─── GIVEN PASSAGE ───

This case shows another interesting point of Australian disability law:  
It is designed primarily  to solve problems. In the case of the ticket  
books (which was part of Maguire vs SOCOG) the initial finding was that  
SOCOG should make accessible ticket books and ensure Mr Maguire got one  
and could get tickets to the Olympics, since a cost of about $20,000  
was reasonable given they spent a bit over 7 million dollars on making  
ticket books. This finding is also online, separately, at  
http://www.humanrights.gov.au/disability_rights/decisions/comdec/1999/ 
DD000150.htm

Note that these are cases in Australia. Different countries have  
different approaches and set wildly different monetary damages in this  
area. In some places there is a strong requirement that damages are set  
consistently. In other places a jury sets damages with very little  
requirement for consistency.

In addition there is a concept of "exemplary or punitive damages" which  
are not really based on the damage done to the individual, but are  
meant to be a deterrent to people thinking there is no damage. Again  
this is well established in law, although not as common. Basically it  
is the idea that the damage sustained is one thing, but the defendant  
should pay more than that purely as punishment for their having caused  
those damages.

─── RECORDED DATA ───

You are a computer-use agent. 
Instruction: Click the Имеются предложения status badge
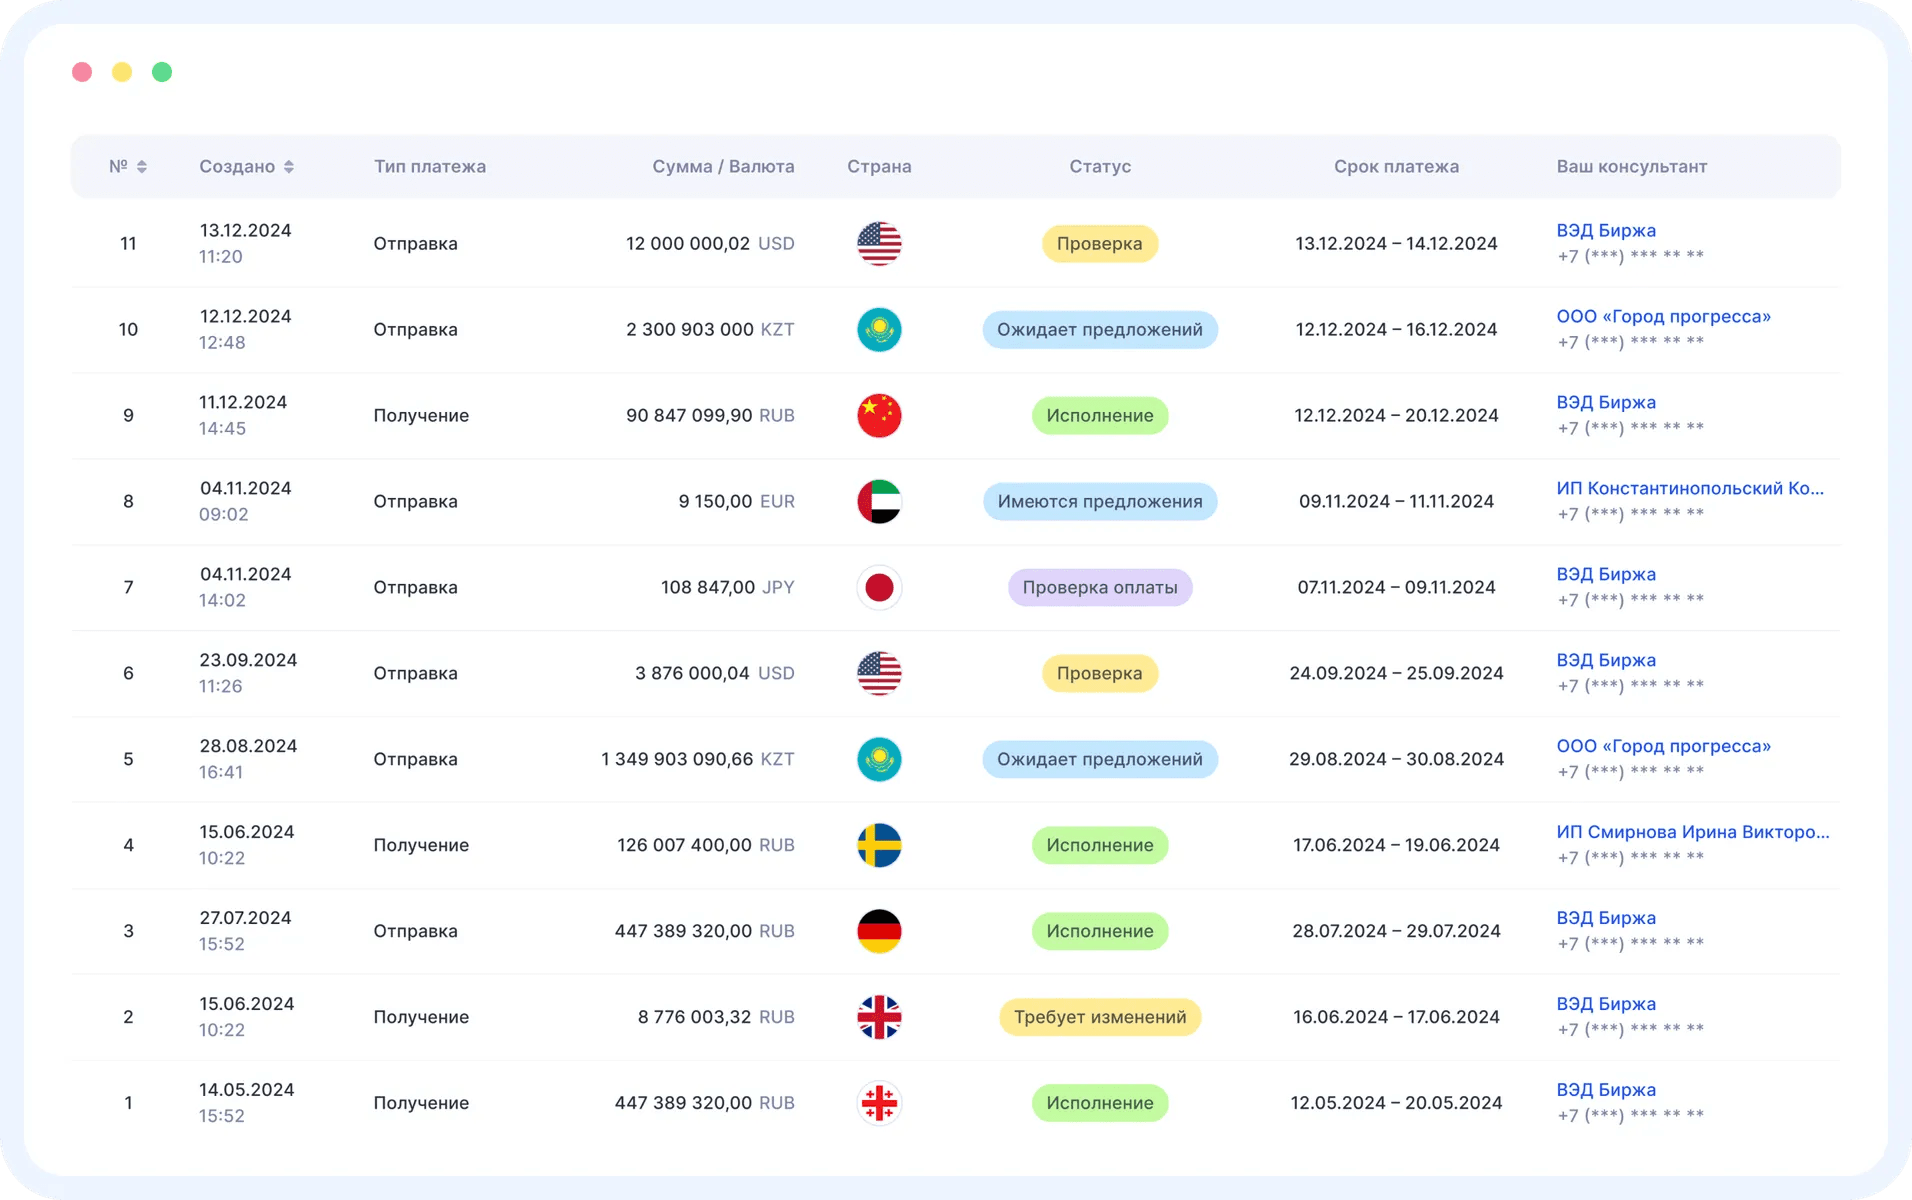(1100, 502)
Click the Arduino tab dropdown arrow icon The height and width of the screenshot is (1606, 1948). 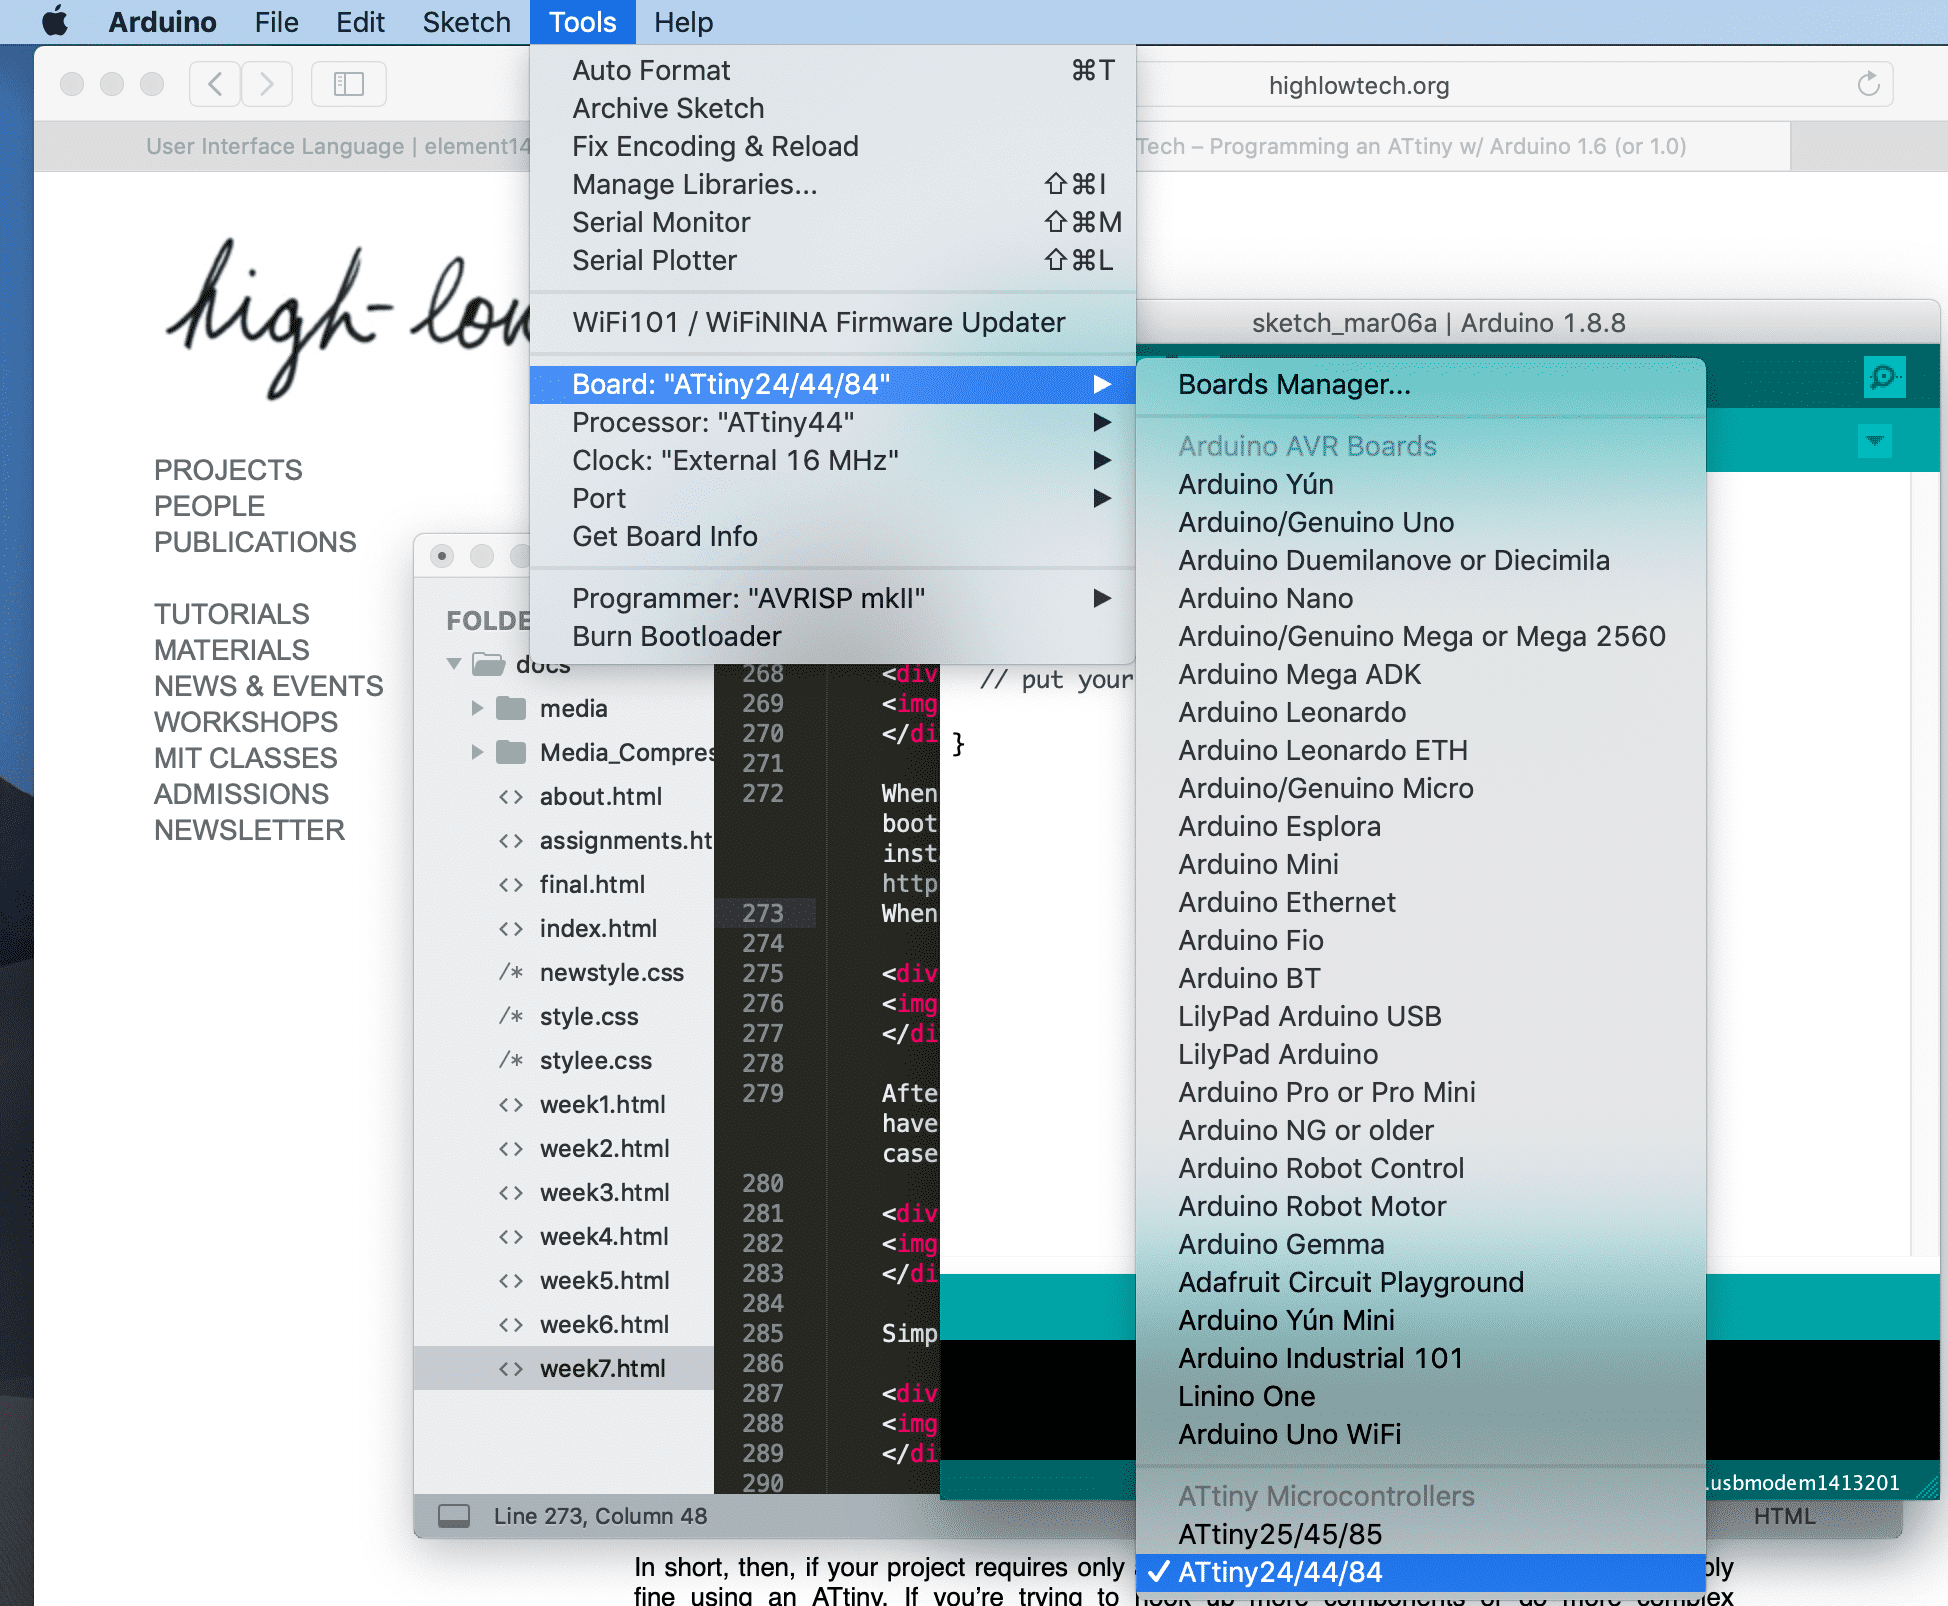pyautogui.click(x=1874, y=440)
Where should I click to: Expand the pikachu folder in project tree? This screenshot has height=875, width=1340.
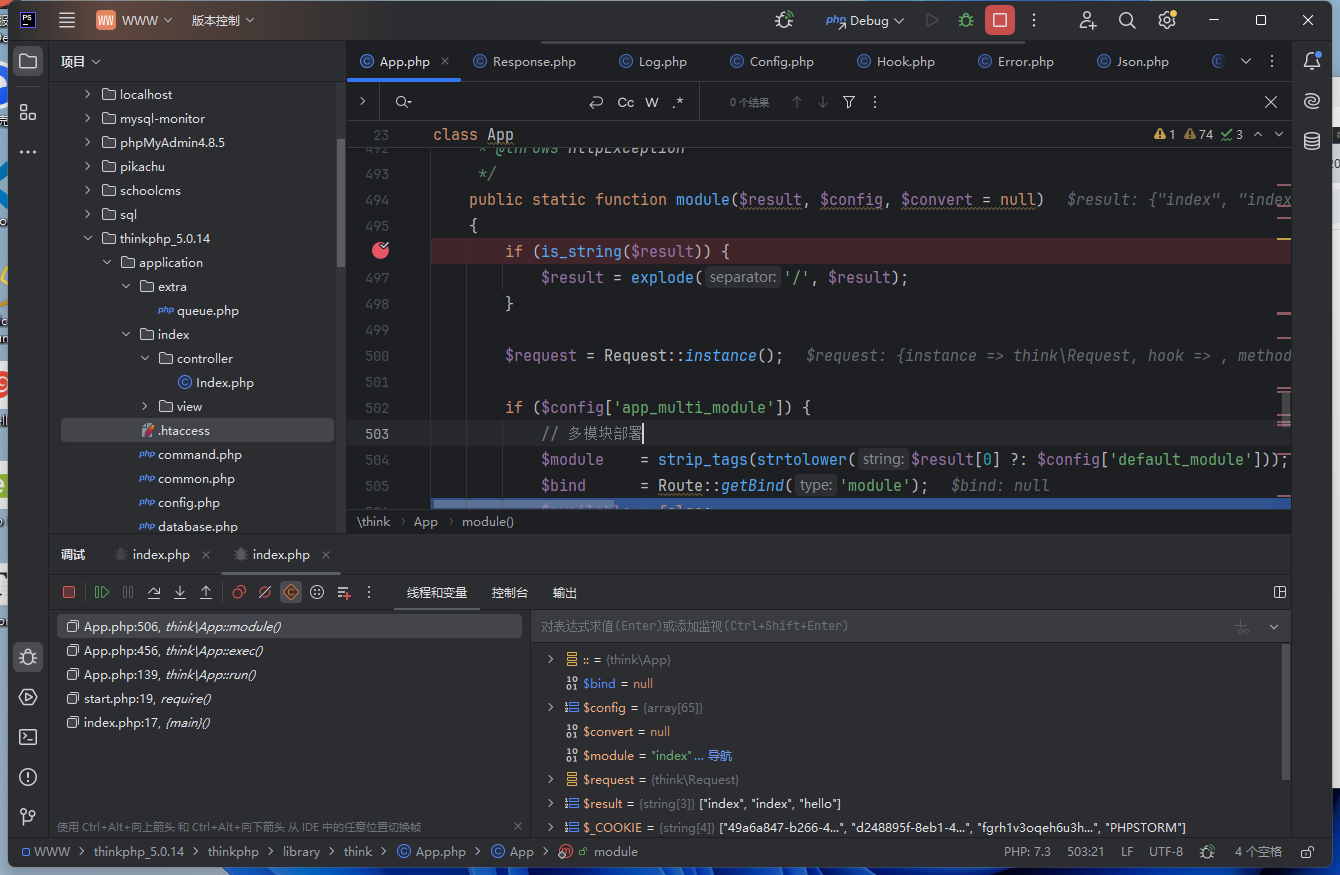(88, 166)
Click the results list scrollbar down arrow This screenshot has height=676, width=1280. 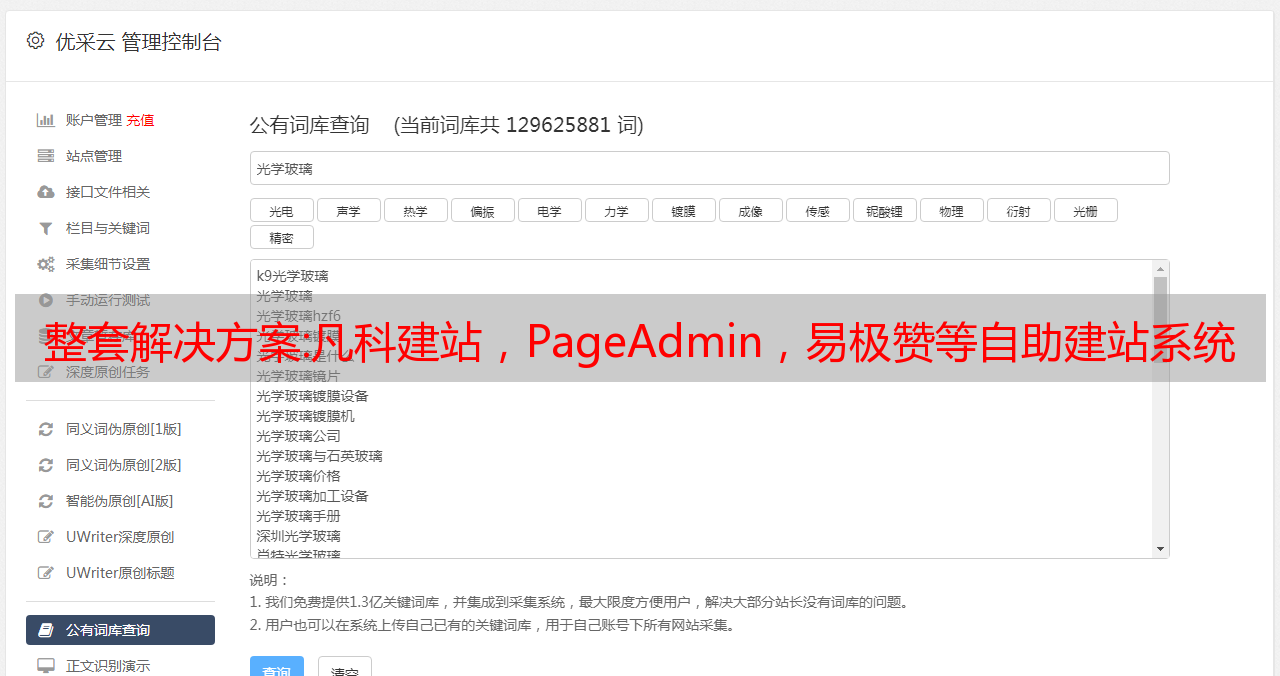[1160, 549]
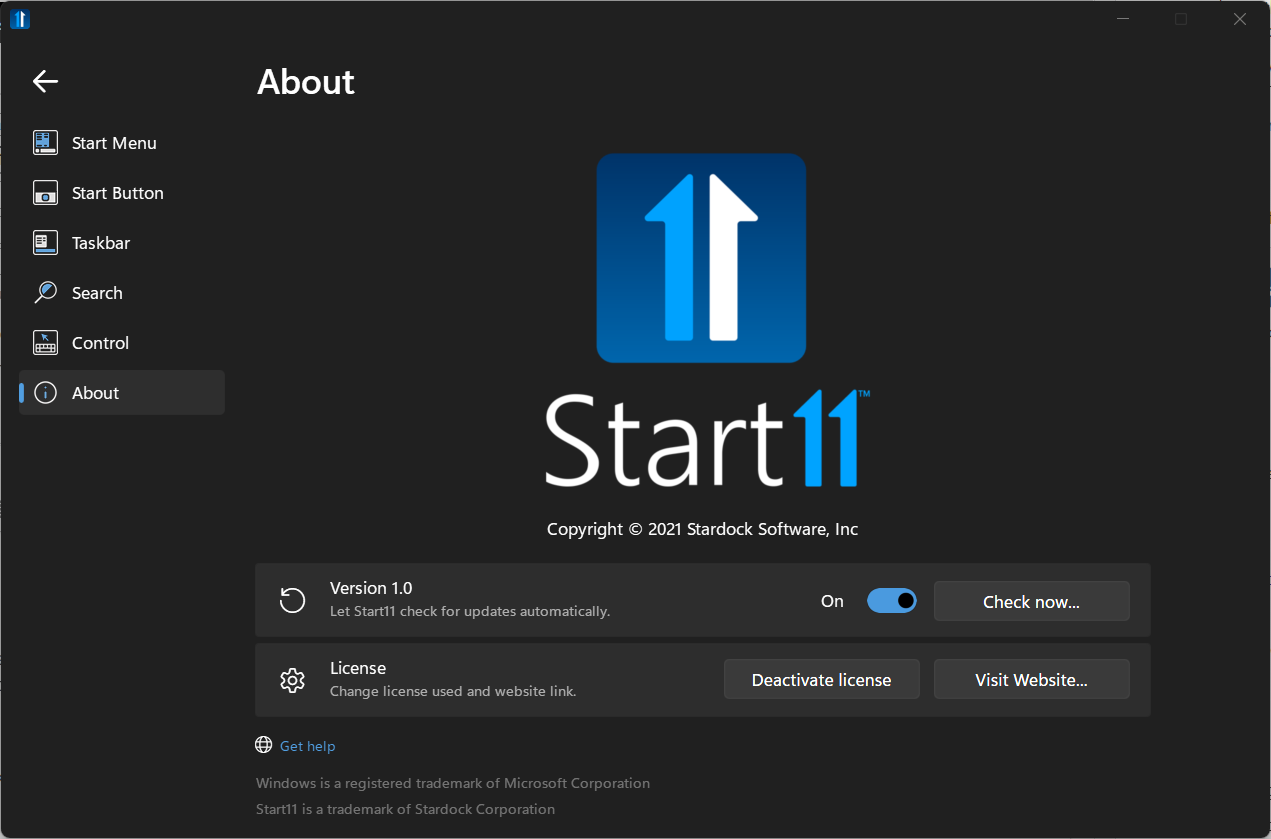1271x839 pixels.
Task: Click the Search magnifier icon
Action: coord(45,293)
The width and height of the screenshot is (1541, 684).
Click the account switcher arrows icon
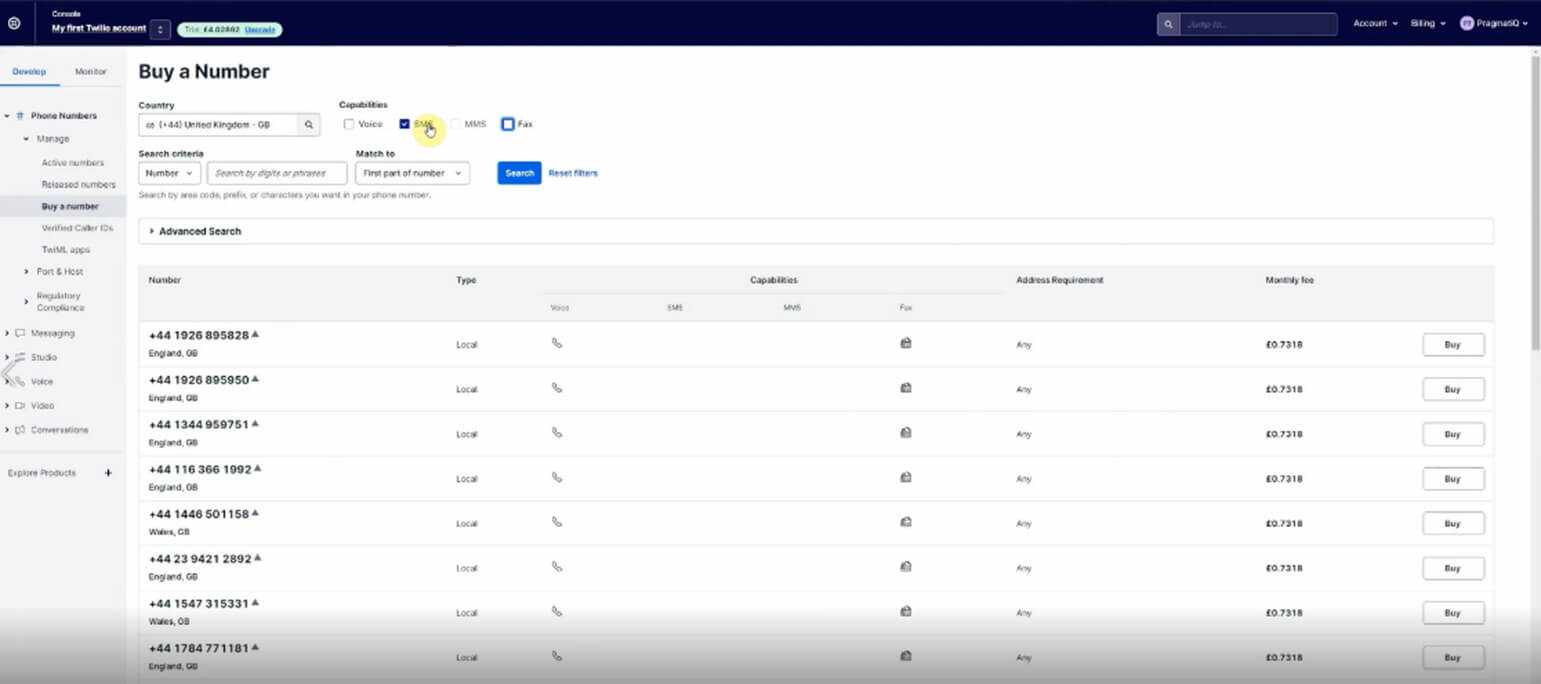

───

### COMPLETE THE FOLLOWING
A - According to the disability law passage, how much did SOCOG spend on making ticket books?
B - List everything that the initial finding in the disability law passage required SOCOG to do.

### SOLUTION SET
A - A bit over 7 million dollars.

B -
- Make accessible ticket books
- Ensure Mr Maguire got one
- Ensure he could get tickets to the Olympics